1. Schedule. I really resent the fact that I am expected to completely alter my work schedule, and thus my eating and sleeping habits, because the executives don't want production to suffer. Newsflash: Too late. All this chatter about what will happen, what could happen and what should happen has already taken away more production than just shutting it all down in the first place. OK probably not, but you get the idea.

2. Lateness. I hate to be late (like the White Rabbit in Alice in Wonderland). I do everything in my power to never be late. If I think I'm going to be late, I let people know. This is true of me personally and professionally. But mostly, I pride myself on my punctuality (and a serious pet peeve of mine is that everyone else in my life seems to have a lateness problem). However, during the Olympics, with all the road closures, rerouting and extra passengers, there is only so much that I can do to ensure my timely arrival, short of camping out in the lunchroom. I would love a guarantee from John and his betters that we will not be punished for being late. I know this will not happen, but I would love it. I don't want to be talked to about the extra 10 minutes it took to get here, I don't want to hear stories about how you managed to get here on time even though you ran into a herd of elephants and had to rescue a baby from a runaway train. I want you to leave me alone and chalk it up to Olympic congestion.

**upate on this: I sent John and Amy an email requesting this guarantee. Totally put myself out there. Am totally going to get f**ked**

3. The Optics of the Team. We all know that John is obsessed with all things equal. He wouldn't let me take off earlier than everyone else on Christmas Eve last year because even though I started earlier, it wouldn't be fair (to me, but that is a whole other post). In order for us to be allowed to adjust our schedule for the Olympics, we need to basically prove that we will be affected. If you live too close, you are not allowed. But John- how is this fair? In a phrase: Its not. But the best of all, the cherry on the top of the proverbial sundae is that managers and people like Amy who have a work laptop, get to work from home. Because its fair to make us change our schedules, make me go to bed at 8 and miss all my favourite shows, but management (who is making these rules) gets to stay at home because they don't want to deal with the hassle. Total equality in the Cubicle.

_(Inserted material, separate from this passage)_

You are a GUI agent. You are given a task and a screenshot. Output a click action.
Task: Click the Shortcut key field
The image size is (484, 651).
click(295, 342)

I think my head just exploded.

Update on the Update: I got an email back from John. He said nothing in a lot of words. He said nothing about what I asked for, but talked around in a circle about how they were going to work with each person to make this all as painless as possible. The highlight? No harsh consequences (in other words we will still have to make up any time). Something about how we are all making sacrifices (except for him and his cronies of course) and finished off with an offer to get together and talk.

Because what I want most in the world is more face time with John.

I am really fighting the urge to walk out today. Much stronger than most days.

I would settle for the chance to b*tch slap John though. I'm nothing if not flexible.


  1. The problem with punctuality is that no one is there to witness it.

  2. OMG I LOVE this ! I'm going to steal this from you and use it all the time. I might even get cards printed to hand out!